Professor Dr. John Greenwood AM, BSc(Hons), MBChB, MD, DHlthSc, FRCS(Eng), FRCS(Plast), FRACS
John Greenwood was born just outside Manchester, UK in 1963 and grew up in Middleton and Heywood. He entered the University of Manchester in 1983 to fulfil his childhood dream to study medicine. Qualifying in 1989 with Bachelor Degrees in Medicine and Surgery (added to a intercalated Bachelor of Science Degree in Anatomy from 1986) his meticulousness guided his specialist training into Plastic and Reconstructive Surgery, where he developed his love of burn surgery. He was awarded a Doctor of Medicine degree in 1998, and passed both the General Surgery and Plastic Surgery Fellowships of the Royal Colleges of England, Scotland and Ireland. Reaching the end of his training, he was head-hunted to run the troubled Adult Burns Service at the Royal Adelaide Hospital in South Australia in 2001. He achieved the fellowship of the Australasian College of Surgeons in 2002 and a few months later was dispatched (with the Burns Assessment Team he had created) to Darwin in the aftermath of the Bali Bombings, where he treated 67 returning burn victims. He received Membership of the Order of Australia (equivalent to the UK’s MBE) for his actions in 2003. He built the burns service into one of the world’s best, and having one of the lowest mortality rates of any burn centre globally over the next two decades, adding a higher degree (Doctor of Health Sciences) to his suffixes in 2013. His unit remains the only unit outside the United States to be granted the coveted Verification by the American Burn Association and American College of Surgeons. Disgruntled with materials available to allow the survival and subsequent treatment of burn injuries exceeding 80% of the total body surface area, he developed two products based in a biodegradable polyurethane and used them in hundreds of cases. His Biodegradable Temporising Matrix (BTM) is now in widespread use globally. His two products combined allowed the survival of an adult patient with full thickness burns to 95% of his body. He was awarded South Australian of the Year in 2016 and retired completely from medicine in 2020. He has published over 150 journal articles and book chapters.
■ ■ ■ ■ ■
• **WORK REQUEST**:
How would the biography of John Greenwood go on? Continue it from its final sentence.

• **Items drawn from a dataset**:
■ ■ ■ ■ ■
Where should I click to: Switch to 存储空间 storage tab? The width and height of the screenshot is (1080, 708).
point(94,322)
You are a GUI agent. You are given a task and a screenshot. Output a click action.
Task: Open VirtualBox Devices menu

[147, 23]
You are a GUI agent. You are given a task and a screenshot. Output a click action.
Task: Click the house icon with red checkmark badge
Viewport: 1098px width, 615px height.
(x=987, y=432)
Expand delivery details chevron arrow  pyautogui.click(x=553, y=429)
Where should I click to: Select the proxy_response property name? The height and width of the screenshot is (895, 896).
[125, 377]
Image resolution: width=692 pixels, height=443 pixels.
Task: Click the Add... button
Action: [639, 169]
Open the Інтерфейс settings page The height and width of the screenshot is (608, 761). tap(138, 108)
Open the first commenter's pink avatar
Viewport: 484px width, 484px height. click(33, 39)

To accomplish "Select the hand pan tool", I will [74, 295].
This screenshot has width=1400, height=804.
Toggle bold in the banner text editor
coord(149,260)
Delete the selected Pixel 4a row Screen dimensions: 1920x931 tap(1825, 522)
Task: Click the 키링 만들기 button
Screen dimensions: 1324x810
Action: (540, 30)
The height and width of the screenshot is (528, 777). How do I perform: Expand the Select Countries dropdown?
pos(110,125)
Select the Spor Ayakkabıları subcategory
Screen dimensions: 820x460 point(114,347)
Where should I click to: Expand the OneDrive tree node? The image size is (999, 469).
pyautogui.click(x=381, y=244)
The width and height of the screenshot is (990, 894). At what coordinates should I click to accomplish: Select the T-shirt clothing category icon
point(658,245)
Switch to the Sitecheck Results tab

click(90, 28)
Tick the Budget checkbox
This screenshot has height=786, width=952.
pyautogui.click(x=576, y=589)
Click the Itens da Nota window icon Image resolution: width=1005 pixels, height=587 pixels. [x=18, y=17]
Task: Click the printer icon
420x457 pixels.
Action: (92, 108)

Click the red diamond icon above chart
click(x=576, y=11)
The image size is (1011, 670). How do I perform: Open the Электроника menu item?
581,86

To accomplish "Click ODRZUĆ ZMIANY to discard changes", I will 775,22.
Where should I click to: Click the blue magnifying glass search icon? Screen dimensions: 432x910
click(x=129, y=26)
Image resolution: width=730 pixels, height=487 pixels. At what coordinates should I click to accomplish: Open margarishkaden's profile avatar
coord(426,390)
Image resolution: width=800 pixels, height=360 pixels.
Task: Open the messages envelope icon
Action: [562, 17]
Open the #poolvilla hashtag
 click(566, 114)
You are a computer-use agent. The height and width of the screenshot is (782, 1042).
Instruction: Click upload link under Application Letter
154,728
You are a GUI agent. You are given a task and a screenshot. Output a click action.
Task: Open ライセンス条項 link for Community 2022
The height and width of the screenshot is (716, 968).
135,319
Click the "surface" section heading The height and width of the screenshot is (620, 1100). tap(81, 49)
■ ■ ■ ■ ■
• **YOUR RESPONSE**:
Since retirement, he has produced two progressive rock albums (one of which is his debut solo album, Dark Blue) , played on a further three albums as a guest, and completed a world tour with Unitopia in 2023 showcasing Seven Chambers (of which he is credited with much of the composition). His second solo album, and a live album from Unitopia’s tour, are close to completion.